Hsu Kean J, Beard Courtney, Rifkin Lara, Dillon Daniel G, Pizzagalli Diego A, Björgvinsson Thröstur
Behavioral Health Partial Program, McLean Hospital, Belmont, MA, United States; Department of Psychiatry, Harvard Medical School, Boston, MA, United States.
Behavioral Health Partial Program, McLean Hospital, Belmont, MA, United States; Department of Psychiatry, Harvard Medical School, Boston, MA, United States.
J Affect Disord. 2015 Dec 1;188:22-7. doi: 10.1016/j.jad.2015.08.008. Epub 2015 Aug 28.
Deficits in attentional control have been hypothesized to cause rumination, suggesting that the relationships between attentional control and clinical symptoms may be mediated in part by rumination. However, to date, no clinical study has examined these constructs transdiagnostically in a path analysis model.
Fifty-one adults presenting for treatment completed measures of self-reported attentional control, rumination, and depression and anxiety symptoms. A bias-corrected path analysis-based approach was employed to test whether indirect (i.e., mediating) effects of rumination were significantly associated with the direct effects of attentional control on depression and anxiety symptoms. Separate models for depression and anxiety symptoms were tested along with reverse models using attentional control as a proposed mediator.
The relationship between attentional control and clinical symptomatology (i.e., both depression and anxiety symptoms) was mediated by rumination. Poor attentional control was associated with more rumination and consequently more severe symptoms of depression and anxiety. The reverse relationship (i.e., attentional control mediating the relationship between rumination and depression or anxiety symptoms) was not significant.
Study design did not allow testing of temporal precedence for the mediation models. All constructs were assessed via self-report.

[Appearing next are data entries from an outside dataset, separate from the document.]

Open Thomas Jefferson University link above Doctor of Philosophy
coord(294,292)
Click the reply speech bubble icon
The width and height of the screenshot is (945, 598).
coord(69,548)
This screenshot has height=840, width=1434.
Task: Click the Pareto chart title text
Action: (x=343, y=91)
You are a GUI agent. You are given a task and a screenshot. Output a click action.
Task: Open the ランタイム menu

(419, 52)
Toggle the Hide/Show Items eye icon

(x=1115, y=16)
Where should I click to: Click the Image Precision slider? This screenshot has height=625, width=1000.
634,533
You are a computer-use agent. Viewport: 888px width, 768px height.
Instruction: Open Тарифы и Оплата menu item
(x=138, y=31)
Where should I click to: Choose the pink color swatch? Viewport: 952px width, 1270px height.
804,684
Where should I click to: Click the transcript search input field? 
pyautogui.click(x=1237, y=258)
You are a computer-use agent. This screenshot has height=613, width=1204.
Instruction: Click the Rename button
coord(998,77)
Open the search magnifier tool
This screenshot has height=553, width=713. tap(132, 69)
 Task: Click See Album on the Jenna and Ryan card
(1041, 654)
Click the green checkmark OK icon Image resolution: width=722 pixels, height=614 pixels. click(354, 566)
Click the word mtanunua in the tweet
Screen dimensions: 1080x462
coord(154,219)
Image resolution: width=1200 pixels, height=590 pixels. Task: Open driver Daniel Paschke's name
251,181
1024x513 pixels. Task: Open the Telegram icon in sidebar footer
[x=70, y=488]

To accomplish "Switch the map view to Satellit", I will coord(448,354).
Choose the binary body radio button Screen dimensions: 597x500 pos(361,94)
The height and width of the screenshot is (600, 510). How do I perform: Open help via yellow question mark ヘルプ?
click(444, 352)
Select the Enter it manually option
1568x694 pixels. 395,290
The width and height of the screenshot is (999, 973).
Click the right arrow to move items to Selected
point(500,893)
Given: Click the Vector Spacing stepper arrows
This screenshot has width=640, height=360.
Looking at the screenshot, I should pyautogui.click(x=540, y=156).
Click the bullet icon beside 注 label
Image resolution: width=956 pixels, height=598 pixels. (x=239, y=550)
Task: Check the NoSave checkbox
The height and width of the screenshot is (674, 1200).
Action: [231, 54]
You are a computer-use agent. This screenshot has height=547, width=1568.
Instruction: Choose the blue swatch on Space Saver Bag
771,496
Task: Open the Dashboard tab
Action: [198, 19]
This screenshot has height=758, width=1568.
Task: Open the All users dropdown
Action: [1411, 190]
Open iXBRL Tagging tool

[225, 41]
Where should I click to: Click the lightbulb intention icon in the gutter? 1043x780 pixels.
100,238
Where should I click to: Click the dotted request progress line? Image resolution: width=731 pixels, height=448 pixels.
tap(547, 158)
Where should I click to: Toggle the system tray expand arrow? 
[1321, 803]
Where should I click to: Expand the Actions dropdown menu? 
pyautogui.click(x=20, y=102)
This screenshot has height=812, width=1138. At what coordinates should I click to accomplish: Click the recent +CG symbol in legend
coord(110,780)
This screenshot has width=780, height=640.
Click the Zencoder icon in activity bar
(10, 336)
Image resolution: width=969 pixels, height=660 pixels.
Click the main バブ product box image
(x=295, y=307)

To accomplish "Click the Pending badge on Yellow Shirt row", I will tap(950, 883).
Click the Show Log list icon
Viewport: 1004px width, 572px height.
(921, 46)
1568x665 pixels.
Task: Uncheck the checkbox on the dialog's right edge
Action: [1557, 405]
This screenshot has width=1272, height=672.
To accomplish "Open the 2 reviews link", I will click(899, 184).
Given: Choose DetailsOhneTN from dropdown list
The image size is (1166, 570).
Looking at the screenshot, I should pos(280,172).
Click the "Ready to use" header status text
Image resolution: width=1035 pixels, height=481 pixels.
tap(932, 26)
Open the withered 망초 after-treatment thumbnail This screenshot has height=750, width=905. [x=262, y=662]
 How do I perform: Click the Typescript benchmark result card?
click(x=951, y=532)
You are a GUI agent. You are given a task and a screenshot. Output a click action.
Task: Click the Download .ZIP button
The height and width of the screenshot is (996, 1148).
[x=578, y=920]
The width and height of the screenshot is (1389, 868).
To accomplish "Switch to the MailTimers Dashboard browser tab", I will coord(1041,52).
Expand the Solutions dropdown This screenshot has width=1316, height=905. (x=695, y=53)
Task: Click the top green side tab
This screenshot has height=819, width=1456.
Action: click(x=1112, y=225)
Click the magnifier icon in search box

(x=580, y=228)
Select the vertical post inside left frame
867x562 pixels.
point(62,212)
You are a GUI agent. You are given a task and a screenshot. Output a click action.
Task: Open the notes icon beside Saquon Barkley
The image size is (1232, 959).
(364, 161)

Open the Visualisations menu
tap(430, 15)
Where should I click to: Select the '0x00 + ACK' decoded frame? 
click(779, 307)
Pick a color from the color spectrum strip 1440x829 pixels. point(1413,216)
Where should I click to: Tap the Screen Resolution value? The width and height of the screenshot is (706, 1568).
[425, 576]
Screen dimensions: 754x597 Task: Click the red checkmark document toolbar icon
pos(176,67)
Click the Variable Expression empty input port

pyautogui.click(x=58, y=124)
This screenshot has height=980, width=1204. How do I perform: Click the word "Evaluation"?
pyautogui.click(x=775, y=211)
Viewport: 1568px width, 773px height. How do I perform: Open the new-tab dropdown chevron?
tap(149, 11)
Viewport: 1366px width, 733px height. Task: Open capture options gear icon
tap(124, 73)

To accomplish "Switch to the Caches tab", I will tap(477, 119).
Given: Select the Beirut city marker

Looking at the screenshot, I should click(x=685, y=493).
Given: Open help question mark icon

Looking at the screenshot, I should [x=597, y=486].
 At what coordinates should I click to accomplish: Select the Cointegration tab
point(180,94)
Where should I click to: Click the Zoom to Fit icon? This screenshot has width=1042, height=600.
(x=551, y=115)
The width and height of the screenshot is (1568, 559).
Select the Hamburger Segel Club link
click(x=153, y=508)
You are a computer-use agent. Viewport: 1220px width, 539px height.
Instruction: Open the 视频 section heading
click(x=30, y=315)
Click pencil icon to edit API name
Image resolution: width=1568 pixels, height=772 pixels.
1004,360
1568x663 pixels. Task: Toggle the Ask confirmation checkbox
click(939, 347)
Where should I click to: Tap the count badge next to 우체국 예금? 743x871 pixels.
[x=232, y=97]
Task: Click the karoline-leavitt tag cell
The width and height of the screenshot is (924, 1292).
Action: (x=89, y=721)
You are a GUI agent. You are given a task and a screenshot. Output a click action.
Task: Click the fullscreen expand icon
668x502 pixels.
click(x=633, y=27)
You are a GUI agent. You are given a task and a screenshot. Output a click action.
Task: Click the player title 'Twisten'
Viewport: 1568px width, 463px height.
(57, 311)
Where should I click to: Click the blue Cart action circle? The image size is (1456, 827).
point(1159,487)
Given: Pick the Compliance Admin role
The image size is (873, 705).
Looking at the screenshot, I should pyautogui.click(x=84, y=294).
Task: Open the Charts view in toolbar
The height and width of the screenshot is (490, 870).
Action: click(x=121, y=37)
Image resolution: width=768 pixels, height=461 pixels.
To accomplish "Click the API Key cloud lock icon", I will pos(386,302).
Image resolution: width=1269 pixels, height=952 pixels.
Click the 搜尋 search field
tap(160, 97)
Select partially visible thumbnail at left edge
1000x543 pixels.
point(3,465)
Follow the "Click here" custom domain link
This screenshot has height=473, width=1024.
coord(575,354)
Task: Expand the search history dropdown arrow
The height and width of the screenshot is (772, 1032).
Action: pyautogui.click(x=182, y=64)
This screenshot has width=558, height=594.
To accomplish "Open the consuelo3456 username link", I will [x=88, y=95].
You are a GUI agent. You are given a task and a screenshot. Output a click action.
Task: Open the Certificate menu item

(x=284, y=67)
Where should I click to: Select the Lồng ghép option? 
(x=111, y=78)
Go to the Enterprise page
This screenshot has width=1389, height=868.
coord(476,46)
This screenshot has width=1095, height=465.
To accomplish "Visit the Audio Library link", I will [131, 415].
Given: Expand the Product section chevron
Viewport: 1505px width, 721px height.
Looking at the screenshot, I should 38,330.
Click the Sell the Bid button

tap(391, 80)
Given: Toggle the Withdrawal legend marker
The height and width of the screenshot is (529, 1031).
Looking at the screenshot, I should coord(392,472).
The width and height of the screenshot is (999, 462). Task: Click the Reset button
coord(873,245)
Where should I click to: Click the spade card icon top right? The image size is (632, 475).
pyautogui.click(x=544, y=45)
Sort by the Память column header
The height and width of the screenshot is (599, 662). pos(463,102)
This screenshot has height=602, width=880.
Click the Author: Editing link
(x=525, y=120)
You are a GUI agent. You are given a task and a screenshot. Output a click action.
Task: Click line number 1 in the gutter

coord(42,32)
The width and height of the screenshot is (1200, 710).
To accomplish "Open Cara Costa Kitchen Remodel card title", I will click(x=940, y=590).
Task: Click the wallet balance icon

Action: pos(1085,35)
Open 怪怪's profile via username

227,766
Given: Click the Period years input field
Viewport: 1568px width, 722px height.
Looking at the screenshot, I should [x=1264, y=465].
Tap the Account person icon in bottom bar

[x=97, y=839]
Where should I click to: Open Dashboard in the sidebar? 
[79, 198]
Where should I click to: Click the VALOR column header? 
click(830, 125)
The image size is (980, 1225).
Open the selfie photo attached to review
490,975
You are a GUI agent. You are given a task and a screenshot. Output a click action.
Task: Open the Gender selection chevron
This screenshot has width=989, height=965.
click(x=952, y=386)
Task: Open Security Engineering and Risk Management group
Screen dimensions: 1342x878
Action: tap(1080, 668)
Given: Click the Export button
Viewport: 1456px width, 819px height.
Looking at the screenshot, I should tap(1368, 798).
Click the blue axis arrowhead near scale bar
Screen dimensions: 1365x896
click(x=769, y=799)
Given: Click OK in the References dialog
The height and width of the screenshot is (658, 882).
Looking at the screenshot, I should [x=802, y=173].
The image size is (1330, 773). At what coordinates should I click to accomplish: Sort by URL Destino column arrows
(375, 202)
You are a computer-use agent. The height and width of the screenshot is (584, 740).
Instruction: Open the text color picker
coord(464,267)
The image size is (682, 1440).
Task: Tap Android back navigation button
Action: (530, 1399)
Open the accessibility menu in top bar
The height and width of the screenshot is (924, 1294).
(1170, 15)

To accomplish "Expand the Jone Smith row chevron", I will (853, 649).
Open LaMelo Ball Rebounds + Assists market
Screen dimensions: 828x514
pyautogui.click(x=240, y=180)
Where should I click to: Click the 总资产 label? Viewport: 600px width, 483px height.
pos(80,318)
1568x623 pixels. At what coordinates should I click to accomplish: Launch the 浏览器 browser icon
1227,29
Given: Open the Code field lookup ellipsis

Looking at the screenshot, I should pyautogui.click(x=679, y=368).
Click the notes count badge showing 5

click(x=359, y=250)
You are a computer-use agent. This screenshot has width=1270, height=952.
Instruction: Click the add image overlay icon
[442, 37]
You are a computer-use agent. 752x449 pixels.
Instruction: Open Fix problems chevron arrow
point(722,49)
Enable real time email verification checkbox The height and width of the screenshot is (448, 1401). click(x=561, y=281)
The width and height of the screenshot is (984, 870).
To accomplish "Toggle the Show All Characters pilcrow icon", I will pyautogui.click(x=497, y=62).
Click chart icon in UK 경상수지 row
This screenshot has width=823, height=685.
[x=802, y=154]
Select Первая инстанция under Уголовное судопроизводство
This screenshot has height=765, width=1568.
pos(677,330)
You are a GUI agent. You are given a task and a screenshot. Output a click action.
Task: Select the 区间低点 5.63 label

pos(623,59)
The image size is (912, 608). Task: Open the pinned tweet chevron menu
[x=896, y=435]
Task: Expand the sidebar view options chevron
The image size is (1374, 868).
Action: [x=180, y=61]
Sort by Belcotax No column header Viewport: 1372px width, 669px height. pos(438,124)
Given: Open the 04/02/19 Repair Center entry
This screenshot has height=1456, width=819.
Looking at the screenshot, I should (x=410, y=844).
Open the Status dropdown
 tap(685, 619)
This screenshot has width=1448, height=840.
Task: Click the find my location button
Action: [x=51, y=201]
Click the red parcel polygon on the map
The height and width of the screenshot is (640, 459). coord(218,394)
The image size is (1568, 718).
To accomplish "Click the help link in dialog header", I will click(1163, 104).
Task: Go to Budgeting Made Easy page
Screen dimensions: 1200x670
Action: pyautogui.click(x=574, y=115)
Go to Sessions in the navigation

Attentional control appears to impact depression and anxiety symptoms through rumination. The pathway between poor attentional control and emotion dysregulation via rumination suggests that interventions targeting attentional control may decrease maladaptive ruminative processes, leading to improved emotion regulation and reduced clinical symptomatology. Future studies should examine the stability of this mediational relationship over time (and in the face of targeted interventions).
有假设认为注意力控制缺陷会导致反复思考,这表明注意力控制与临床症状之间的关系可能部分由反复思考介导。然而,迄今为止,尚无临床研究在路径分析模型中对这些构念进行跨诊断检验。
51名寻求治疗的成年人完成了自我报告的注意力控制、反复思考以及抑郁和焦虑症状的测量。采用基于偏差校正路径分析的方法来检验反复思考的间接(即中介)效应是否与注意力控制对抑郁和焦虑症状的直接效应显著相关。分别对抑郁和焦虑症状模型以及以注意力控制为假定中介的反向模型进行了检验。
注意力控制与临床症状(即抑郁和焦虑症状)之间的关系由反复思考介导。注意力控制不佳与更多的反复思考相关,进而与更严重的抑郁和焦虑症状相关。反向关系(即注意力控制介导反复思考与抑郁或焦虑症状之间的关系)不显著。
研究设计不允许对中介模型的时间先后顺序进行检验。所有构念均通过自我报告进行评估。
注意力控制似乎通过反复思考影响抑郁和焦虑症状。注意力控制不佳与通过反复思考导致的情绪失调之间的路径表明,针对注意力控制的干预措施可能会减少适应不良的反复思考过程,从而改善情绪调节并减轻临床症状。未来的研究应考察这种中介关系随时间(以及面对针对性干预时)的稳定性。